For years local governance experts and ratings agencies have been warning of the pending financial collapse of SA’s municipal sector, but the situation has been allowed to fester to the point at which two thirds of SA’s 257 municipalities are now in serious financial trouble.
This poses a huge threat to the country’s economic growth prospects. So, the news that the Treasury has finally taken the gloves off — after years of ineffectual intervention in this sector — should be welcomed.
The Treasury’s plan is to write off all R57bn of municipal debt to Eskom in exchange for wholesale behaviour change. Unless defaulting municipalities meet 14 onerous conditions (every month for the next 36 months, in rolling 12-month cycles) they will not get a 100% debt write-off at the end of it.
The conditions are designed to restore basic financial management best practices in a sector that has got used to operating with impunity.
Part of the problem has been the ANC’s policy of cadre deployment, which has facilitated the deployment of political cadres to senior administrative positions for which they mostly have little, or no, qualifications — a practice that has destroyed technical professionalism in many municipalities.
According to the auditor-general, 90% of municipalities fail to comply with existing legislation. So, it doesn’t help that the law already holds municipal accounting officers personally responsible for the theft or wastage of municipal funds, or that there are minimum standards requirements for councillors.
Under the constitution, the national government has always been able to intervene directly in the management of a dysfunctional municipality, but it has been extremely reluctant to exercise its oversight powers. Where it has intervened, any improvements have generally been limited.
Given that all of the government’s attempts to halt the municipal debt spiral have failed, why should the Eskom debt write-off plan be any different?
First, it starts from the right premise, recognising that the crux of the problem in SA’s municipalities is that there is a leadership culture of not enforcing debt collection, and a consumer culture of refusing to pay for services, coupled with a persistent crisis of financial mismanagement.
Second, it rightly sees the solution in prohibiting unfunded expenditure while dramatically improving municipal revenue collection. This means that to qualify for debt relief municipalities must charge cost-reflective tariffs, progressively install prepaid meters, cut off water and electricity supplies to defaulting households, and adopt funded budgets, among other things.
Whether the plan succeeds will depend on how badly municipalities want their Eskom arrears written off, how highly they value their financial sustainability, and how much of a consumer backlash they are prepared to endure to achieve this.

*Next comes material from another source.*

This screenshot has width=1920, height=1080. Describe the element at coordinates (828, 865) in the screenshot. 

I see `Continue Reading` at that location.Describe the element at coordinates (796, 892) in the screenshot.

The plan will fail if municipalities don’t get intense technical support from provincial treasuries to install the internal controls and functional revenue management systems to be able to comply with the conditions.
It will also fail if municipalities consider the political costs of compliance too high. The Treasury has not factored in the problem of affordability other than to say it will give municipalities three to five years to phase in some of the more onerous requirements.
Expecting municipalities to hike bulk tariffs to cost-reflective levels while simultaneously playing hardball with defaulting households could inflame violent social unrest — and few politicians have the mettle to stare down this kind of opposition from their voting base.
I think the odds of the plan’s success are low, but I am encouraged by the fact that in the Western Cape the average municipal revenue collection rate is 93%, compared to just under 80% nationally. This shows that most consumers are willing and able to pay for bulk services if they are correctly billed and actually receive a service in return.
This is crucial since it suggests that affordability is not the real problem. For everything else there is a technical solution just waiting to be deployed — if only SA’s political and administrative leadership can find the will to do so.
• Bisseker is a Financial Mail assistant editor.